À Damas, il sait qu'il est attendu par cette famille syrienne qui accueille si bien les savants , visiteurs ou exilés et surtout les savants maghrébins ou andalous. À Setti Hasifa, la botaniste de Damas, parfaite maîtresse de la maison mais surtout savante respectée qui, avec son père médecin, le seconde dans la copie de son oeuvre, il veut, surtout, confier le cahier de ses mémoires. Elle seule saura prendre soin de cet autre travail. Et elle saura aussi à qui remettre, à Damas, le précieux manuscrit de son volumineux traité.
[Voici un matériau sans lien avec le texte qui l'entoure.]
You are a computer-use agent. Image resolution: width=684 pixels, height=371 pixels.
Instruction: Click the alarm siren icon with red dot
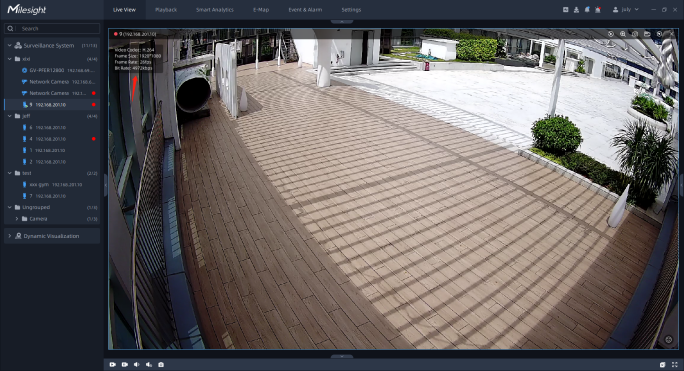click(598, 10)
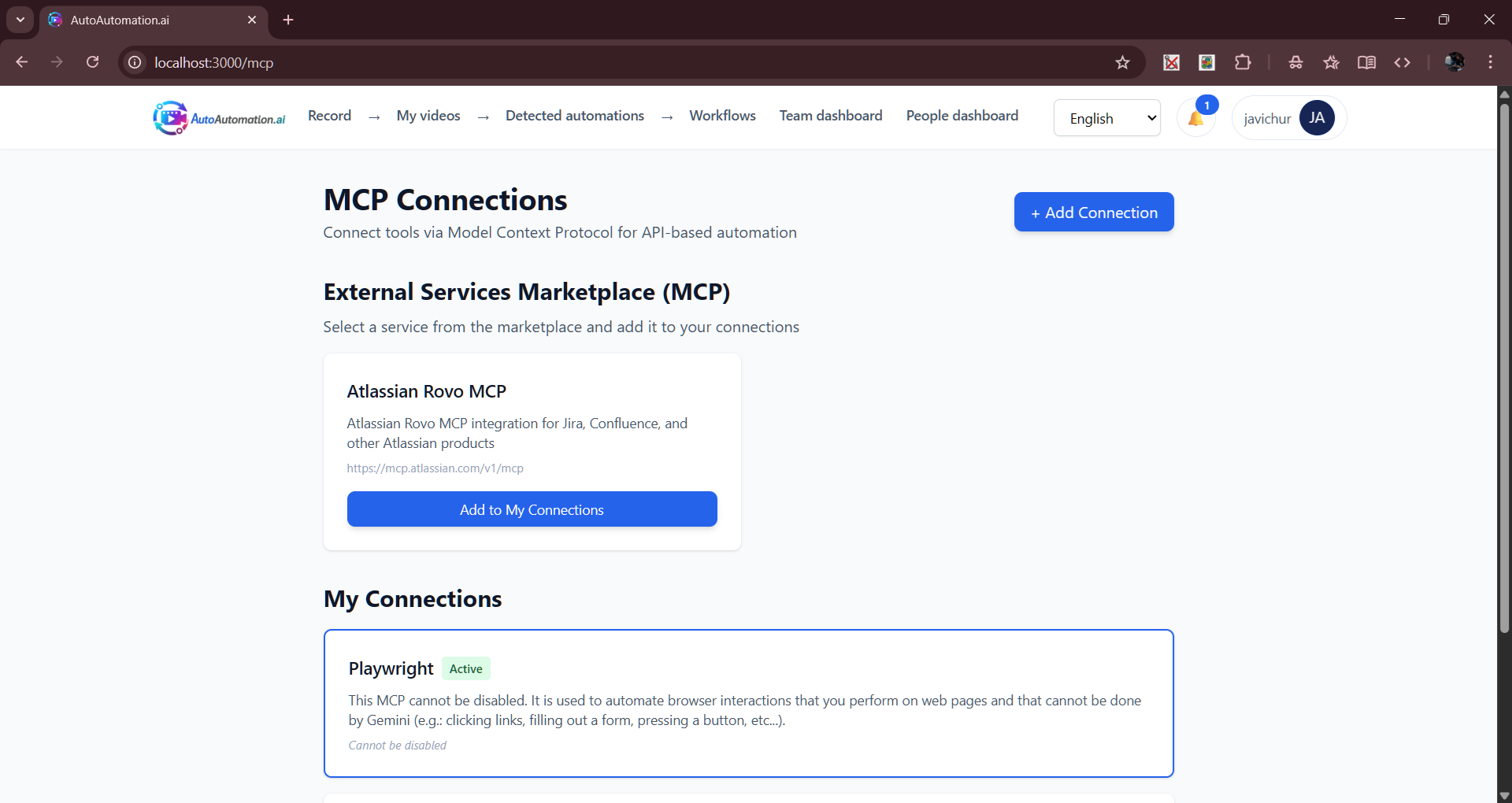Open the javichur user account menu
The width and height of the screenshot is (1512, 803).
click(1288, 118)
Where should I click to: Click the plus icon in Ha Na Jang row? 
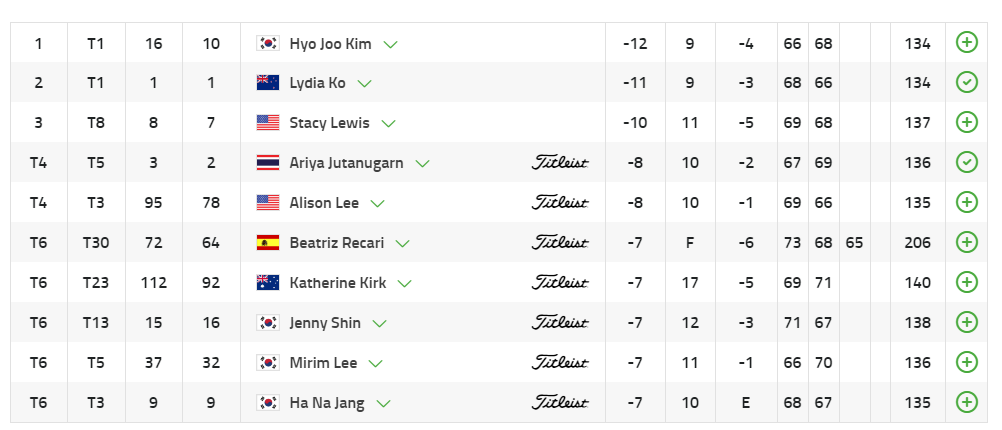[966, 403]
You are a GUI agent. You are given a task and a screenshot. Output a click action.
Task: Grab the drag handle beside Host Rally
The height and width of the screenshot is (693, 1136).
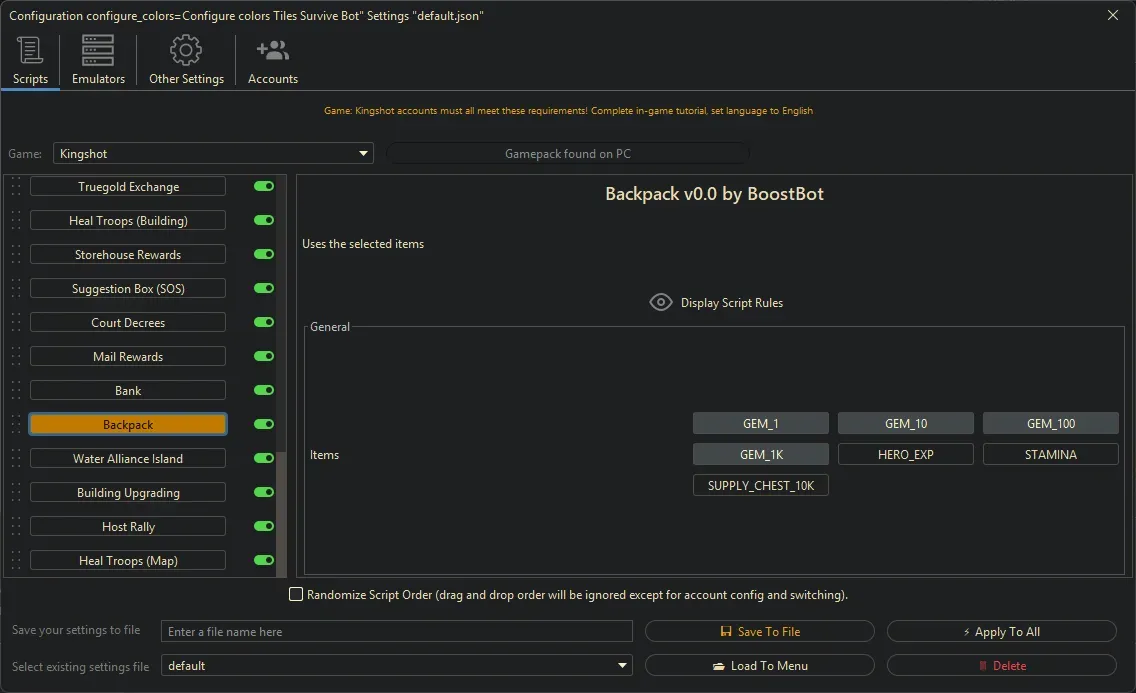[x=15, y=527]
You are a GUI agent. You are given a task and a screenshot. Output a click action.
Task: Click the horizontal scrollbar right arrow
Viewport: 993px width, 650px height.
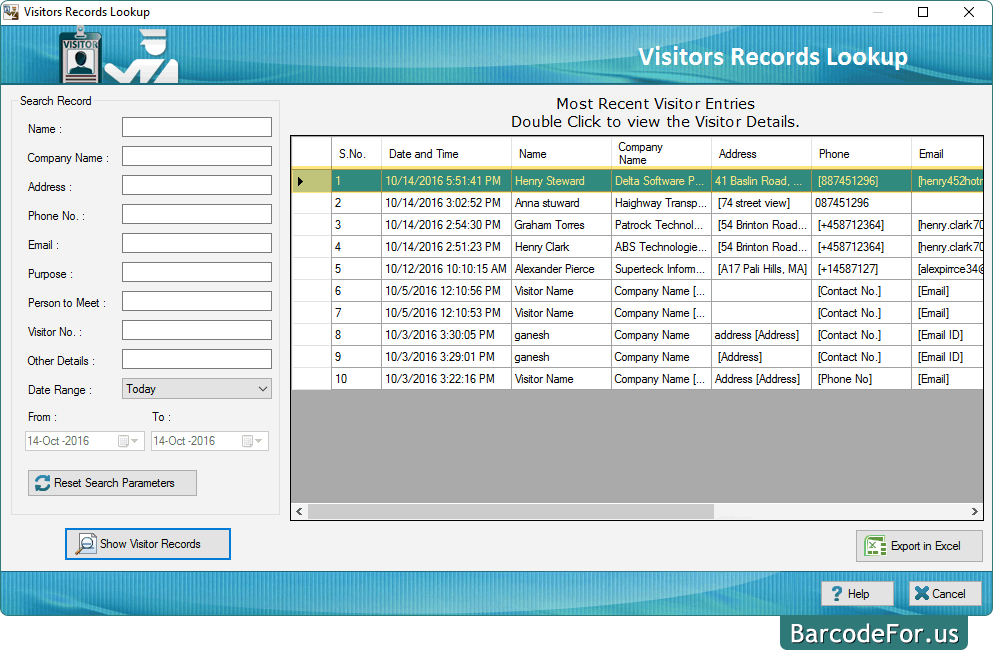972,511
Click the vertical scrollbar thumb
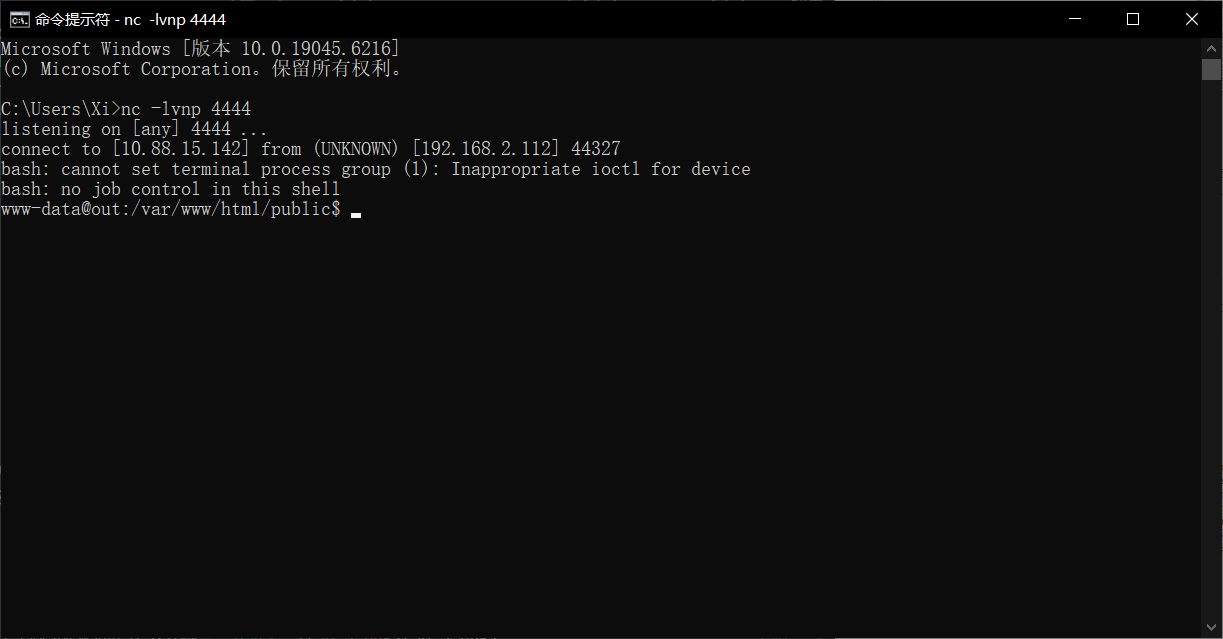This screenshot has width=1223, height=639. (1211, 69)
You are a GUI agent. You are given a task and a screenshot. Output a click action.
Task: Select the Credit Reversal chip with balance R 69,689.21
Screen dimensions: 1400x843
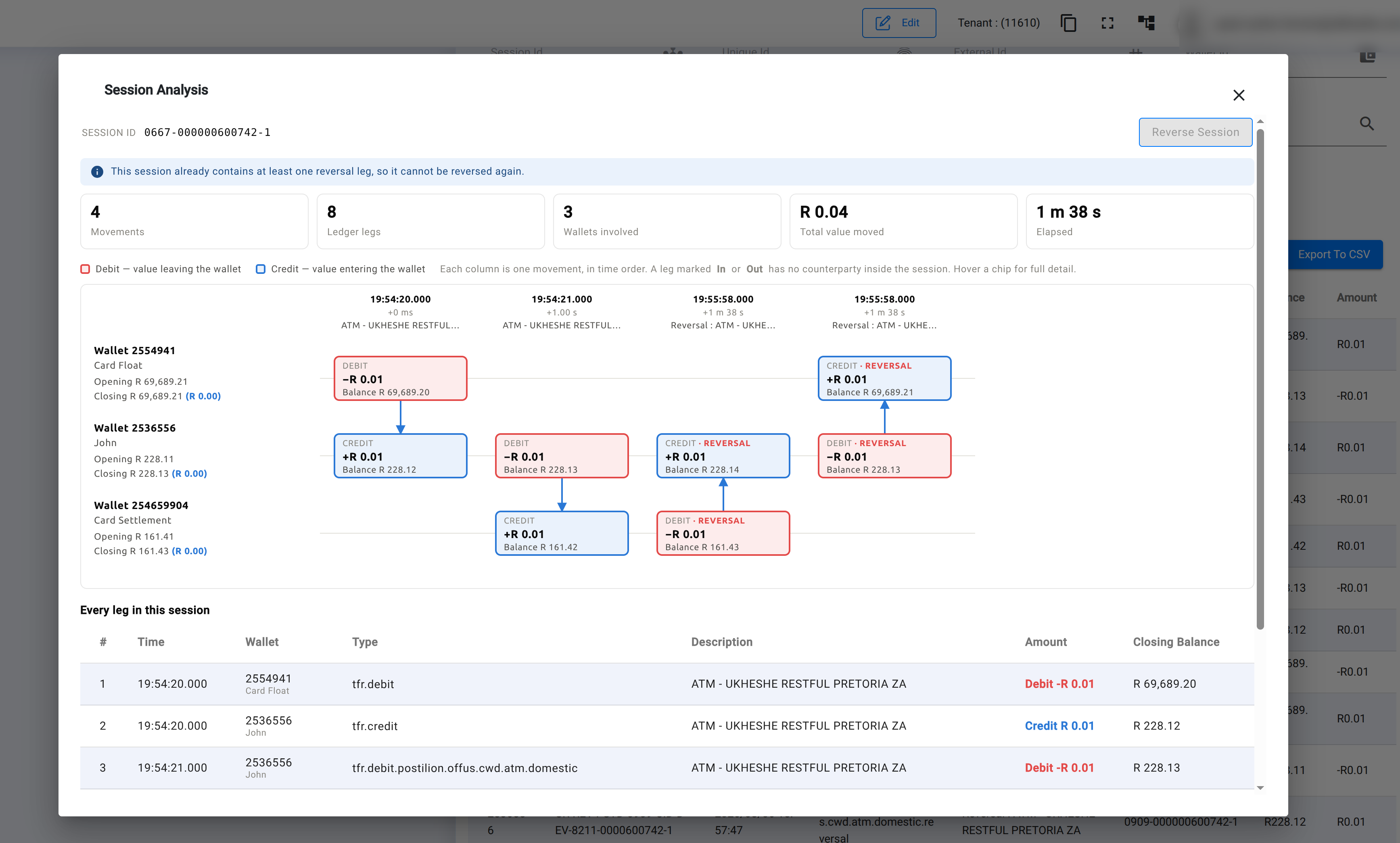[885, 378]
À la mort en Syrie d'Ibn Baytar, à l'automne 1248, Hasifa, recueillera le carnet relié de cuir rouge des mémoires de l'herboriste andalou. Elle l'emportera à Venise dans l'exil de la famille damascène chassée de Syrie par les hordes de Mongols qui ruineront tout le pays.
Le manuscrit du Traité des Simples emporté au Maghreb puis dans quelques bibliothèques d'Occident sera copié en maints exemplaires, sera étudié, traduit dans le monde entier et est toujours l'ouvrage de référence pour tout travail de botanique d'herboristerie et de pharmacologie.